I'm no jazz expert, but it sounds damn fine to me. The piano sounds a bit "congested" in the lower mids, more than the bass and drums, perhaps a result of the chosen mics or reverb. I liked the part around 1:50 where the bass plays the melody. It sounded a bit off, as if the players felt a bit ill at ease, but it worked for me.


----------



## PeterJCroissant (Jun 5, 2017)

really enjoyed it...liked it more when the off beat hi hat came in...i just think the beginning needed a pulse..perhaps on the ride...but other wise sounds fab..


----------



## Rob (Jun 5, 2017)

Maxfabian said:


> Thanks
> 
> 
> Thanks for the suggestions! And the snippet I heard from your track was really nice. Well played! I like the style, I got a early Herbie Hancock feel, tanks for shearing! Maybe I will go with the Premier next track, really liked that sound from the demos.
> ...


From your avatar, I'd take for granted you were a Bill Evans connoisseur  that was a transcription of his solo on "everything I love"


----------



## Maxfabian (Jun 5, 2017)

Rob said:


> From your avatar, I'd take for granted you were a Bill Evans connesseur  that was a transcription of his solo on "everything I love"
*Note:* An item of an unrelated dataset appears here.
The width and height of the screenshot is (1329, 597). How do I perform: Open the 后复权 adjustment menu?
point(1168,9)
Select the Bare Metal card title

Haha, thats nice! Yes, I am deeply in love with Bill Evans way of approaching the piano, like many others!


----------



## Maxfabian (Jun 5, 2017)

lux said:


> Yup, thanks for sharing it Max, definitely nice.
> 
> I was wondering how this would sound with Paolo's (Fluffyaudio) upright bass, which sounds less emphatized and rounded on the low range and a bit more raw-sounding to me, which I personally appreciate. Just curious.



Thanks for listening "lux", glad u liked it. I listened to the demos of Fluffyaudio upright bass and did like the sound. Thanks for the suggestion!

Cheers


----------



## Maxfabian (Jul 5, 2017)

TGV said:


> I'm no jazz expert, but it sounds damn fine to me. The piano sounds a bit "congested" in the lower mids, more than the bass and drums, perhaps a result of the chosen mics or reverb. I liked the part around 1:50 where the bass plays the melody. It sounded a bit off, as if the players felt a bit ill at ease, but it worked for me.
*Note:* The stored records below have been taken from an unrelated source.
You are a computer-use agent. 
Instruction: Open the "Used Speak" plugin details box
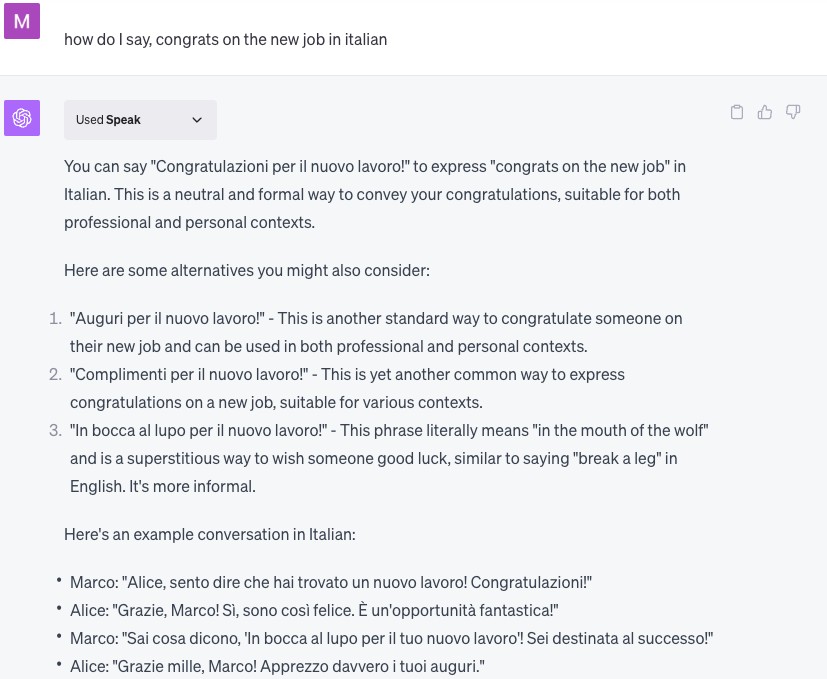(x=140, y=120)
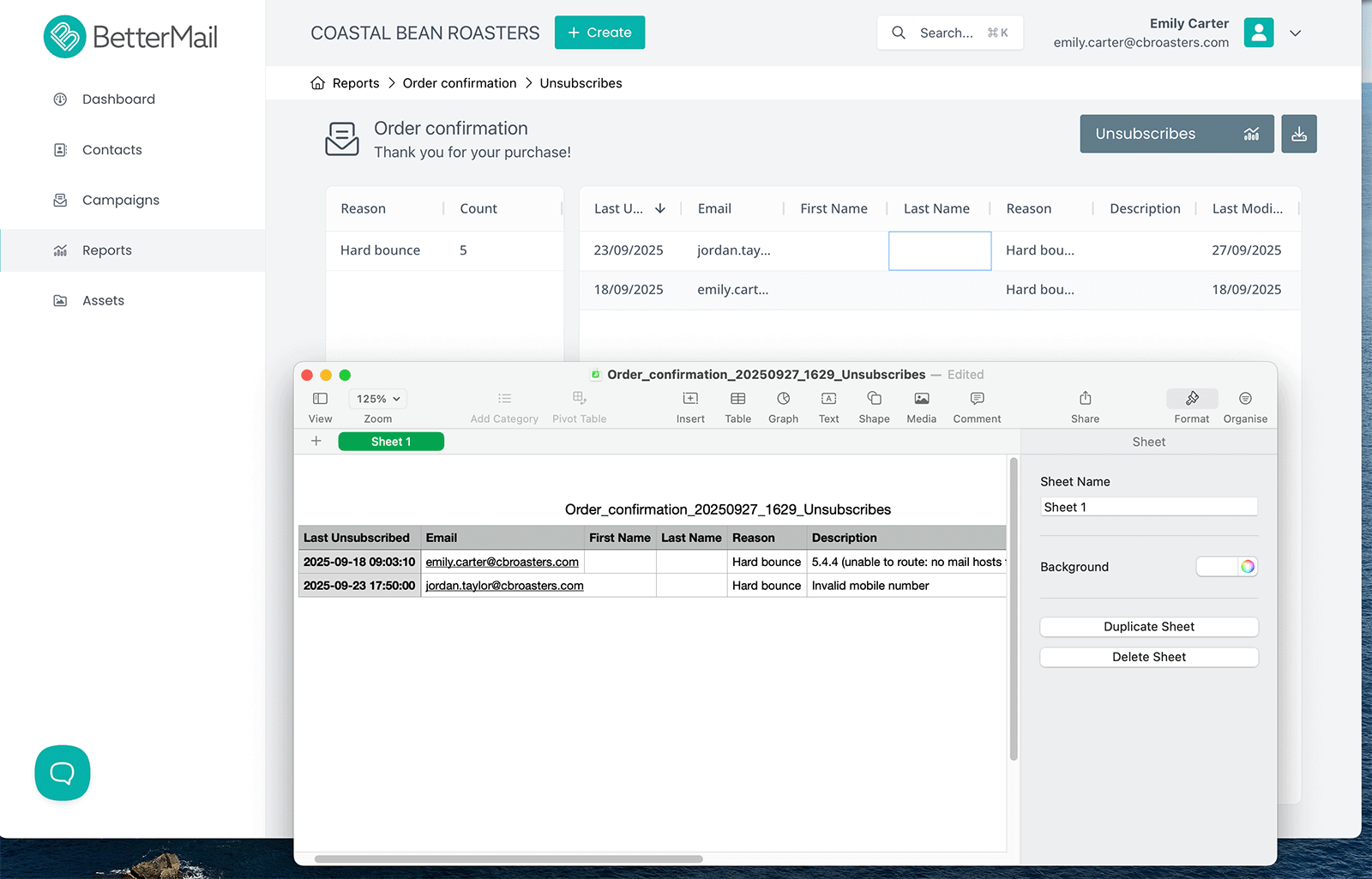The width and height of the screenshot is (1372, 879).
Task: Select the Sheet 1 tab
Action: (x=391, y=442)
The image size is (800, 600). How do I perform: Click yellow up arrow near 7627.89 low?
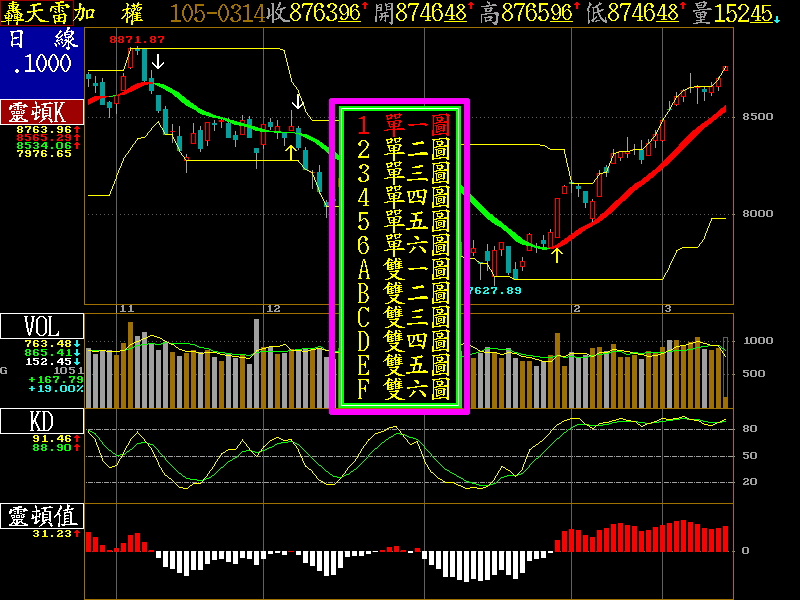(x=557, y=254)

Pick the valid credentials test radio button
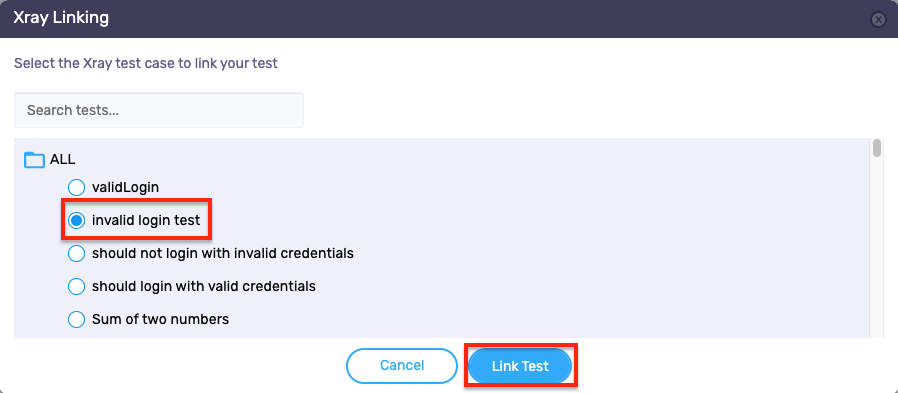[x=76, y=286]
You actually right about that, I have had some hard time geting the piano sound right. So it is interesting you mentioned that. Needs a little bit more fiddling though. Thanks for listening anyway Glad u liked it!

Cheers


----------



## ryans (Jul 5, 2017)

Hard to analyze it.. Your tasteful lines are extremely distracting, great playing 

Ryan


----------



## Maxfabian (Jul 6, 2017)

ryans said:


> Hard to analyze it.. Your tasteful lines are extremely distracting, great playing
> 
> Ryan



Ahh.. u make me blush! Thanks for the kind words, I appreciate it 

Cheers


----------